El mate, o más precisamente la yerba mate, primero fue aprovechada por los pueblos guaraníes en la época precolombina y ya en tiempos modernos es parte fundamental del acervo cultural en Argentina, Bolivia, Brasil, Chile, Paraguay, Uruguay y otros países, convirtiéndose en parte de sus tradiciones y costumbres.
Compañero ideal, el mate significa compartir, amistad y compañía. Tal es la fuerza de su importancia que en muchos países del Cono Sur tiene su propio monumento. Disfruta viendo algunos de ellos y ojalá puedas visitarlos!
El monumento al mate más grande del mundo forjada en hierro y hormigón se erige en el Parque Rodó de la ciudad de San José, 90 km al noroeste de Montevideo, Uruguay.
Monumento al matero. Se encuentra en Posadas, Misiones.
Colorido homenaje al mate en Santa Ana, Brasil.
Un vegetal “monumento al mate” en la Casa de la Yerba Mate de Apóstoles, Misiones, ciudad denominada capital de la Yerba Mate.
En el Municipio de Tigre, Buenos Aires. El Museo del Mate, un recorrido con reliquias, rarezas e historia de la clásica infusión que se consume en el país.

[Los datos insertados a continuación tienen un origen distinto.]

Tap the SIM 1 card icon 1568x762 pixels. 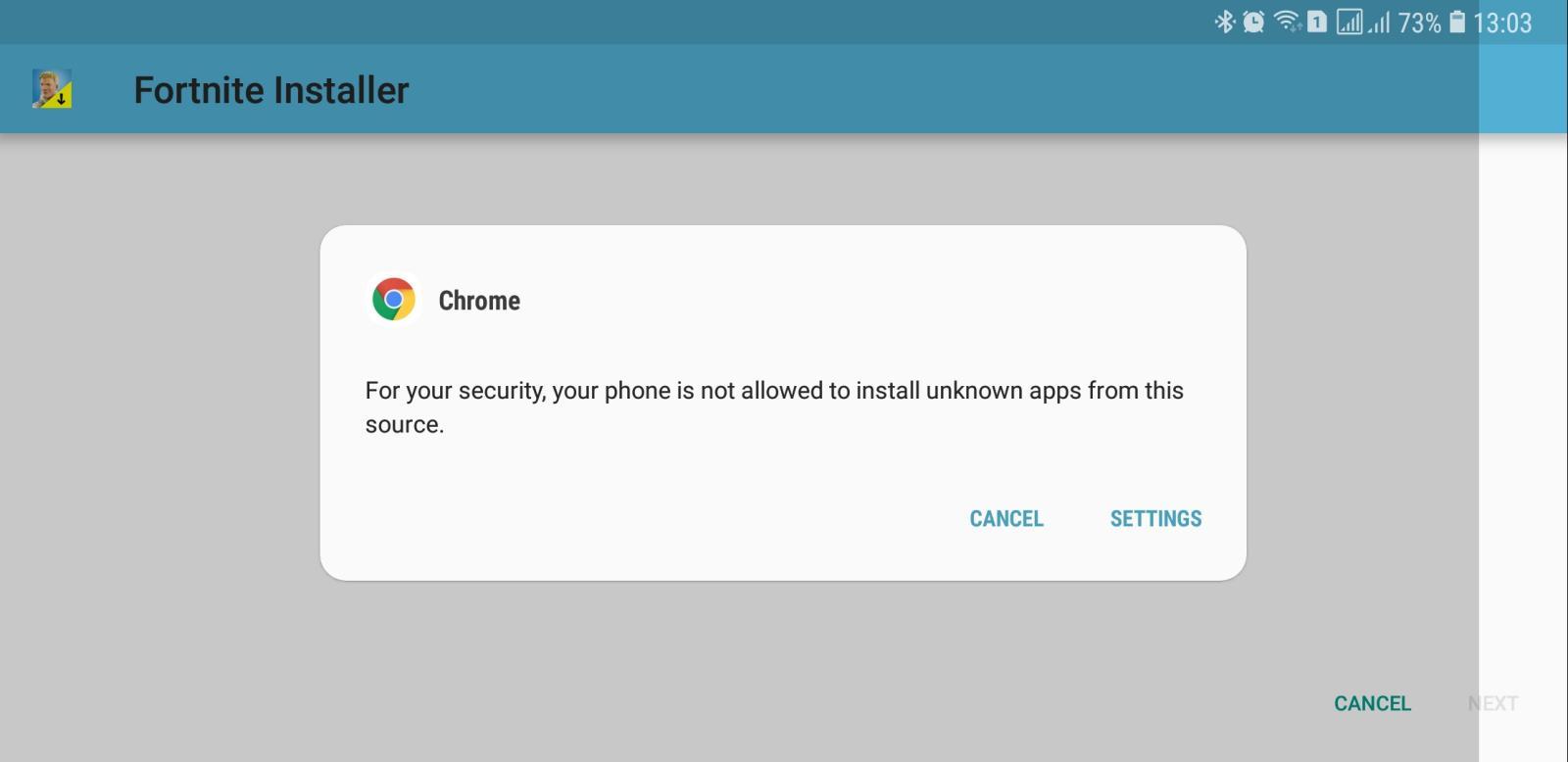click(x=1317, y=22)
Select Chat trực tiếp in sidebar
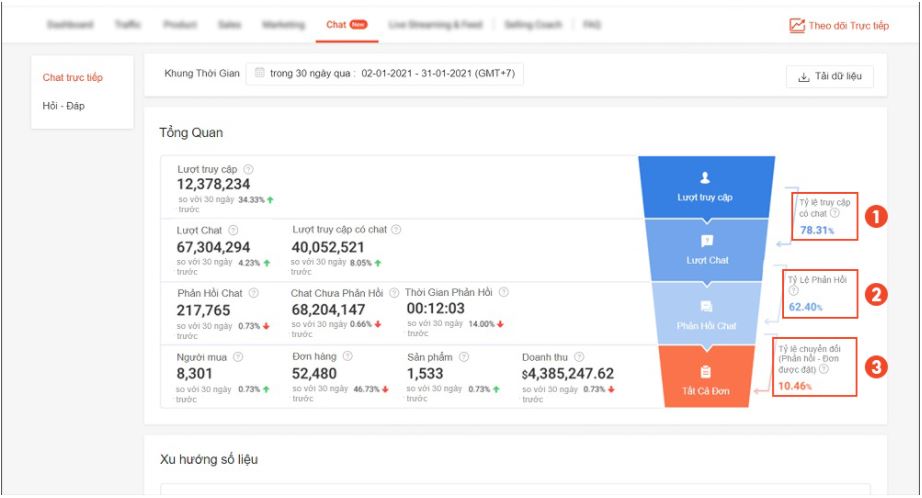This screenshot has width=922, height=498. [72, 77]
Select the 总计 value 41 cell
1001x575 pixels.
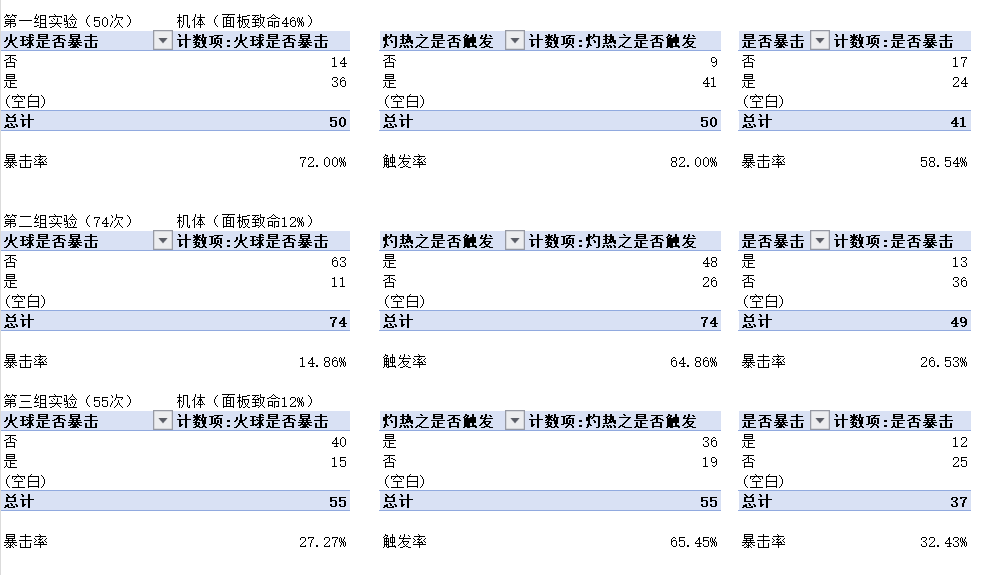click(x=958, y=122)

Monumento al chimarrao en Rio Grande del Sur, Brasil.
Nuestra Señora Gaucha del Mate tiene su monumento en la zona portuaria de Gualeguaychu.
Escultura del mate en Bella Vista, Paraguay.
Escultura al mate, hecha en madera, situada en un parque de Cochrane, patagonia chilena.
En una esquina de Palomar, Buenos Aires.
El mate decora una plaza en Apóstoles, Misiones.
El mate emplazado en una rambla ubicada en el "Triángulo de Bernal", provincia de Buenos Aires.